When baby mice cry, they do it to a beat that is synchronized to the rise and fall of their own breath. It’s a pattern that researchers say could help explain why human infants can cry at birth — and how they learn to speak.
Mice are born with a cluster of cells in the brainstem that appears to coordinate the rhythms of breathing and vocalizations, a team reports in the journal Neuron.
If similar cells exist in human newborns, they could serve as an important building block for speech: the ability to produce one or many syllables between each breath. The cells also could explain why so many human languages are spoken at roughly the same tempo.
“This suggests that there is a hardwired network of neurons that is fundamental to speech,” says Dr. Kevin Yackle, the study’s senior author and a researcher at the University of California, San Francisco.
Scientists who study human speech have spent decades debating how much of our ability is innate and how much is learned. The research adds to the evidence that human speech relies — at least in part — on biological “building blocks” that are present from birth, says David Poeppel, a professor of psychology and neural science at New York University who was not involved in the study.
But “there is just a big difference between a mouse brain and a human brain,” Poeppel says. So the human version of this building block may not look the same.
The study emerged from research on the ultrasonic distress calls that a newborn mouse makes when it is separated from its mother.
“We call it cries because the ultimate purpose is to have the mom find them and take them back to the nest,” Yackle says.
Analysis of the cries showed that they had similarities to the production of syllables in human speech.
“We saw that within a single breath there could be multiple cries, and when these occurred, they were recurring in a rhythm.” Yackle says. “So then the question was, can we find the origin of this cry rhythm?”
The team began tracing the numerous signals that control the muscles involved in producing the cries. Then they began looking for places in the brain where there was an overlap between cells involved in vocalizing and cells involved in breathing.
“There really is only one area in the brainstem that has an overlap,” Yackle says. “And so this is what really [brought] our attention to this node or cluster of cells.”
To make sure they’d found the right cluster, the team removed these cells from some newborn mice. The animals continued to breathe normally. But they stopped producing cries, or made cries that had no rhythm.

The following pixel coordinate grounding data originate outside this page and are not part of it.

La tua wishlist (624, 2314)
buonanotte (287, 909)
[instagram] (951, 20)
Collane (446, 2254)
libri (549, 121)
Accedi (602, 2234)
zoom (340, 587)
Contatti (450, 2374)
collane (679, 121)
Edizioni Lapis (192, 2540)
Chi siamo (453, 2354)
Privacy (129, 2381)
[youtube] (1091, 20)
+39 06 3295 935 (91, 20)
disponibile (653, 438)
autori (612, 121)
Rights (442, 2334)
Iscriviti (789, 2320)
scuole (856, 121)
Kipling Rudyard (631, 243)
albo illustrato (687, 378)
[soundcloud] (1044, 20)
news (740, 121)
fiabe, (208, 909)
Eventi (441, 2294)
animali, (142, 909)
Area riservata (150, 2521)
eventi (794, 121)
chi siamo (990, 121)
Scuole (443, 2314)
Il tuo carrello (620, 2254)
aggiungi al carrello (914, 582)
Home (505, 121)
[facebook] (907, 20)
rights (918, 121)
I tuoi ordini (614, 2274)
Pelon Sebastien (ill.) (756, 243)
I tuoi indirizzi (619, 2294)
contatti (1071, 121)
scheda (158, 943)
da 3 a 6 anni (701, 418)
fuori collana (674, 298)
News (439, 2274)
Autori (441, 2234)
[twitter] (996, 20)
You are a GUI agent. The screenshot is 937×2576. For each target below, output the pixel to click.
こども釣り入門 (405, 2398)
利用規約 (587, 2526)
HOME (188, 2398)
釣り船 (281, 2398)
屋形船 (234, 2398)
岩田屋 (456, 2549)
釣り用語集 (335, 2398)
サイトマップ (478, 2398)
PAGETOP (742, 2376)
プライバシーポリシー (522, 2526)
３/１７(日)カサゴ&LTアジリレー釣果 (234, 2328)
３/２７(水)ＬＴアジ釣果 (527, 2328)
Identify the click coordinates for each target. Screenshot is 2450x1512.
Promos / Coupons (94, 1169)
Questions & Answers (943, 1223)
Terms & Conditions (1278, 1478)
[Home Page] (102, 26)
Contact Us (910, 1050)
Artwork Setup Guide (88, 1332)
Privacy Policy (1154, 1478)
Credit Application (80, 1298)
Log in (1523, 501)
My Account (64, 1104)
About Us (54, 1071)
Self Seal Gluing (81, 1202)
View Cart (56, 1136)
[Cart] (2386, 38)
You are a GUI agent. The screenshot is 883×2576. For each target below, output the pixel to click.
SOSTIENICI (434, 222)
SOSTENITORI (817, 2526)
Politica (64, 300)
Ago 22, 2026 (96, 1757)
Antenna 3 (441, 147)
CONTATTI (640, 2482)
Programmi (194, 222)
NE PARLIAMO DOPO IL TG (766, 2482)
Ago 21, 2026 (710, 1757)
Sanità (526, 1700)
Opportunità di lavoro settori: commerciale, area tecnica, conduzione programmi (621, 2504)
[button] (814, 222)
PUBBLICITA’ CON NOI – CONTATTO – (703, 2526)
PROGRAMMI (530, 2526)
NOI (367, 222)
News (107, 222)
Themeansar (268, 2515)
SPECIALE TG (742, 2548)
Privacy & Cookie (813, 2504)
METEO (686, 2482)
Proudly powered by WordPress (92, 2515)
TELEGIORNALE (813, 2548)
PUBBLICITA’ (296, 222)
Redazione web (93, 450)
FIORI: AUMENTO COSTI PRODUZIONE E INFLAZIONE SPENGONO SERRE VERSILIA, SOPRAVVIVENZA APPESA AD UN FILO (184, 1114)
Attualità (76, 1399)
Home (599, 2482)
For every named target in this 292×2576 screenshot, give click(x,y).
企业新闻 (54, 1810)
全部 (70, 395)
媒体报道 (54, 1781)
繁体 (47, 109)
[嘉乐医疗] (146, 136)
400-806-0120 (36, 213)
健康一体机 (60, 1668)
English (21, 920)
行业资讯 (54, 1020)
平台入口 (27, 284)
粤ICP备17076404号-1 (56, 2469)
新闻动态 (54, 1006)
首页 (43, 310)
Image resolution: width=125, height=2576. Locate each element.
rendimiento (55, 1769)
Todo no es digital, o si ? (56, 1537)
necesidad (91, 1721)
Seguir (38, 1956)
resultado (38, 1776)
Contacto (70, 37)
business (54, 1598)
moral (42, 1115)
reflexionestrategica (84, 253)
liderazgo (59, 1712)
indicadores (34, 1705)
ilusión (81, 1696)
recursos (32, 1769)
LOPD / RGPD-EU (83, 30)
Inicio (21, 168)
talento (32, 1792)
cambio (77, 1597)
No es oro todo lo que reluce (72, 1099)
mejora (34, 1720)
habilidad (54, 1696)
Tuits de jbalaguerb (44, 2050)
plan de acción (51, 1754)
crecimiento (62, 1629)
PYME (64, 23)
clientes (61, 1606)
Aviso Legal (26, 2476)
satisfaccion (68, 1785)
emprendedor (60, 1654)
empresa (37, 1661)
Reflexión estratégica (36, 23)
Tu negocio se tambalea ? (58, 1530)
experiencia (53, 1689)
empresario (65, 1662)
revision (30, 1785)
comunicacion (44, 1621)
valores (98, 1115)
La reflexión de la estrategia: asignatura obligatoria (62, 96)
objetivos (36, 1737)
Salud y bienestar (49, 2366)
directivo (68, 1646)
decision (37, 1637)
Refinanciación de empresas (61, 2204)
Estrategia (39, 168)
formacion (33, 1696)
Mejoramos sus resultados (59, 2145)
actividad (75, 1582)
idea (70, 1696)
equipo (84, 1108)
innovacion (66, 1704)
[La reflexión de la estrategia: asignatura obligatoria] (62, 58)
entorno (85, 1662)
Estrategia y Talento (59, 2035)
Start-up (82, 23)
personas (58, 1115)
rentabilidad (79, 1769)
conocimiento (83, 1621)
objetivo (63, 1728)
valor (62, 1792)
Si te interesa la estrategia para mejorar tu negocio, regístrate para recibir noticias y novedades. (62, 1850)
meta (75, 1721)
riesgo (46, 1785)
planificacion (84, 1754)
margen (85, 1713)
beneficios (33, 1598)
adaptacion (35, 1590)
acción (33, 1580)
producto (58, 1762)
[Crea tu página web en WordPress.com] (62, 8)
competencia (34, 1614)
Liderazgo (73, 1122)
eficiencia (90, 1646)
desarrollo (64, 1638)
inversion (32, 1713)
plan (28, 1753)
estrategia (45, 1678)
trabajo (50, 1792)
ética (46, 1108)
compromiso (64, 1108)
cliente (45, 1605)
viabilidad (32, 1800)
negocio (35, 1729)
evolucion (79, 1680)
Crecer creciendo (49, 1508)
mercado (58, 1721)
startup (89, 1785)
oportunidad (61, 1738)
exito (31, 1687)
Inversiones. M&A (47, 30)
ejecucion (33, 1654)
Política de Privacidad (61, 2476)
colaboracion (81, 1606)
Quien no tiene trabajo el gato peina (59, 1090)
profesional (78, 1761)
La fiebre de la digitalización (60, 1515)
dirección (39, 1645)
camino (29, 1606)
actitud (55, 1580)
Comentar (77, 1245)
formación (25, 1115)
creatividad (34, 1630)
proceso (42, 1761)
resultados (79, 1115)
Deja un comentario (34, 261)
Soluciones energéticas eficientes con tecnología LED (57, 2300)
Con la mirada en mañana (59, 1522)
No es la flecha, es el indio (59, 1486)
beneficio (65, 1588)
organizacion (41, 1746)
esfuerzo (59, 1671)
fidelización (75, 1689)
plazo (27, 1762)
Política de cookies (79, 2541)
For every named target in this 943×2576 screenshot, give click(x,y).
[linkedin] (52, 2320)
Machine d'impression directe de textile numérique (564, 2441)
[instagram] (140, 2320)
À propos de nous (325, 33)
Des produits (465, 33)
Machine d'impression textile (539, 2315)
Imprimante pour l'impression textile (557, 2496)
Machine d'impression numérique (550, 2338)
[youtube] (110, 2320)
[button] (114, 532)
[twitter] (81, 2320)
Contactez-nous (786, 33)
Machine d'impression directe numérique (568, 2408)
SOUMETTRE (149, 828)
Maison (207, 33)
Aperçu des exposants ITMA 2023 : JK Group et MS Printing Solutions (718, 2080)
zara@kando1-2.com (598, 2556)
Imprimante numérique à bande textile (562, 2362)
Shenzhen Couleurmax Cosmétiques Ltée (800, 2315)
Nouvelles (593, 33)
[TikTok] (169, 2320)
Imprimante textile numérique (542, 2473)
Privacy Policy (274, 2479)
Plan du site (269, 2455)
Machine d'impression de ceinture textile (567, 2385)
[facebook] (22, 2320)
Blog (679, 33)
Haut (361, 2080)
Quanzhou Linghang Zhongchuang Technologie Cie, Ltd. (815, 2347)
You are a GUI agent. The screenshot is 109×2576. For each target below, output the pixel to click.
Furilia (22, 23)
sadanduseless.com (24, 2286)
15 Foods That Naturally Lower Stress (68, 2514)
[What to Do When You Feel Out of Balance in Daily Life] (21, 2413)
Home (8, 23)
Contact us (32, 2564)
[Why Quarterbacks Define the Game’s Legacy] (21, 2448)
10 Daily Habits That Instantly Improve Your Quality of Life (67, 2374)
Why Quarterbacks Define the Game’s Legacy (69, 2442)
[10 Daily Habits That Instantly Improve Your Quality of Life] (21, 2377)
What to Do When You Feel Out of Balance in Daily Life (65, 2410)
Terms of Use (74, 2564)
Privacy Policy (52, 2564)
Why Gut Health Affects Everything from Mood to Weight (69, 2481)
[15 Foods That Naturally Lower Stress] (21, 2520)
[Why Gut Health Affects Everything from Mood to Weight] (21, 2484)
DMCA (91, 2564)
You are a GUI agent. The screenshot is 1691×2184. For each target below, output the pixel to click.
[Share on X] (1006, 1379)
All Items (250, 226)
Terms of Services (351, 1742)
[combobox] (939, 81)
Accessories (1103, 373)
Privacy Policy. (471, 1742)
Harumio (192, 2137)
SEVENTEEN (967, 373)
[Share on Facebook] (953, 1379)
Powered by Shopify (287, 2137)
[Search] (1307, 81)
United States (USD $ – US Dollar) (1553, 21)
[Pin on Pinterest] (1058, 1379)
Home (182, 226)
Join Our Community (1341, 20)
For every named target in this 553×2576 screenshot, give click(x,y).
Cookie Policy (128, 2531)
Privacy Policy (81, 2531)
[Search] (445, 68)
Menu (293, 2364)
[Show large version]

In other mice, the team tried electrically stimulating the cluster of cells. The animals immediately began producing rhythmic cries.
Yackle suspects that a similar cluster of cells exists in humans. That would explain why we are able to cry from birth, and why even our earliest cries are coordinated with breathing and contain the rhythm of adult speech.
The presence of cells that act as a sort of metronome for human speech would explain why “people say about three to six syllables per second, no matter what language you’re speaking,” Poeppel says.
The cells also could also provide some of the linguistic “LEGO blocks” we use to construct words and sentences, Poeppel says.
“Our words come out as a string of sound,” he says. “But you have to break it up into little parts.” The study may show how one of those parts — rhythmic syllables — is generated.
If that’s the case, fluent speech would still require people to learn how to adjust or override the innate systems that control both breathing and the production of sounds, Poeppel says.
“You can inhale deeply and then say just ‘bah,'” he says. “So that’s one syllable in one breath. But you can also inhale and go ‘bah, bah, bah, bah, bah, bah, bah, bah, bah.'”
And, of course, speech also involves many other brain circuits and networks that are far more complicated, Poeppel says. These allow us to do things like adjust our inflection, access a huge vocabulary, and, ultimately, transform ideas into a stream of sounds that can be decoded by another human brain.